If you don't have anything specific to say in response to my points, please stop cluttering this thread with unsubstantiated attacks. It contributes nothing to the topic.
You can't seem to comprehend that it's your claims that are unsubstatiated. You're advising people to add tension with no evidence whatsoever. Posters who've been foolish enough to attempt your 'experiments' have disagreed with your results, results which you then reject. What the hell's the point?
Better spin than spam.
Where is Tina Turner when you need her. "Two men enter, one man leaves".
In order for the arm to be held up on the keys, there must exist some form of flexion in the arm and forearm muscles, however non-existent it may seem.
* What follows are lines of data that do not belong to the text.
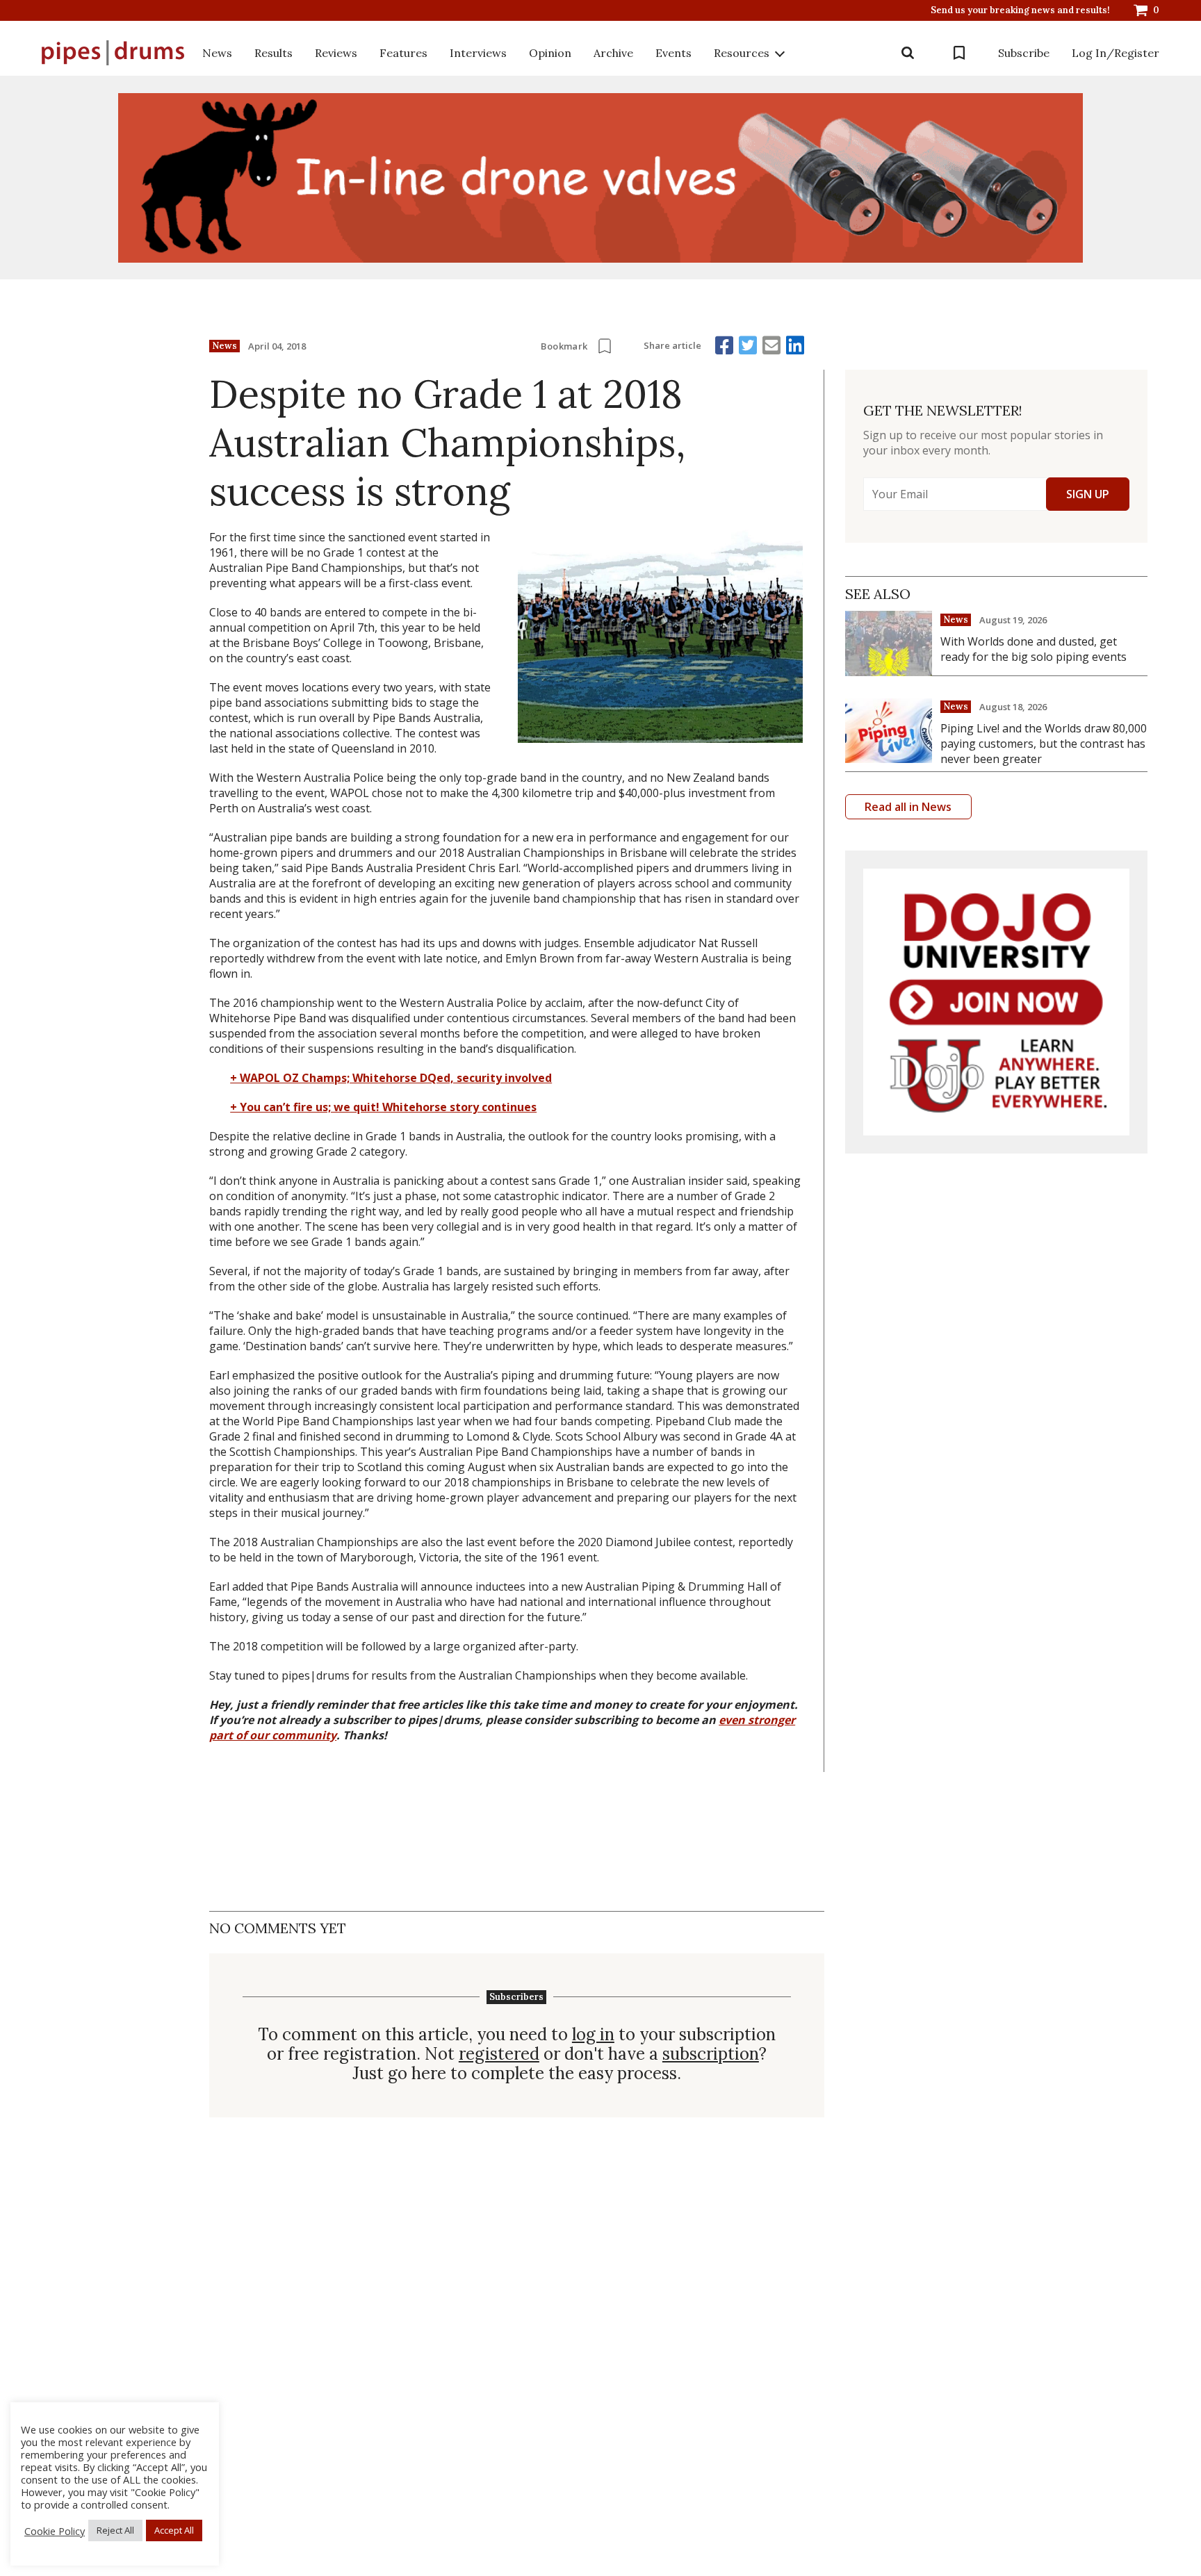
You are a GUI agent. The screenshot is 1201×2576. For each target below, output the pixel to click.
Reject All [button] (115, 2530)
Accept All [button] (174, 2530)
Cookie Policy (54, 2531)
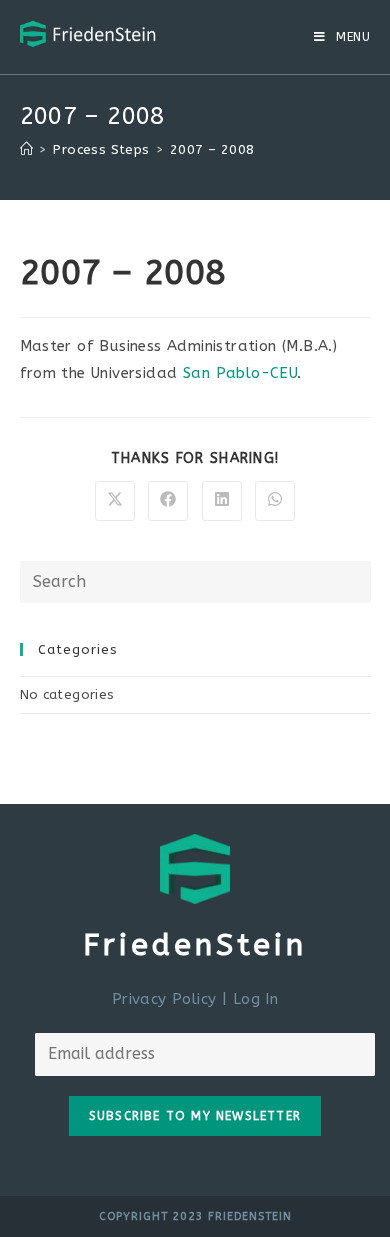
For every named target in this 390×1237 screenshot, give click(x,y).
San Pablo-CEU (240, 373)
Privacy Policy (164, 999)
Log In (255, 999)
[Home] (26, 149)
That's just basic biomechanics. He's not advocating ADDING any tension to the already necessary minimum, but rather re-distributing it more efficiently.
Keyboardclass, I believe you might be misinterpreting what he's saying. I think all nyiregyhazi is trying to say is that there is a necessary minimal amount of tension in order to hold the arm in the "proper" playing position both while at rest, and while playing notes. Some people place this tension in the wrong place, rather than distributing it to the right biomechanical area. In order for the arm to be held up on the keys, there must exist some form of flexion in the arm and forearm muscles, however non-existent it may seem.
No, he's saying you should tense the fingers to support much of the weight of the arm on the keybed - on a continuous basis. It goes contrary to all the major pedagogies of the last 100 years and is quite detrimental to the playing mechanism.
No, I am not. I am saying you should use grip to stabilise SOME of the weight of the arm
A grip is tension. To be done and finished with in the millisecond of key depression. You don't prepare/hold it - that's just nonsensical.
And it requires vastly more arm tensions to stop your hand falling from the piano when the finger does not create stability.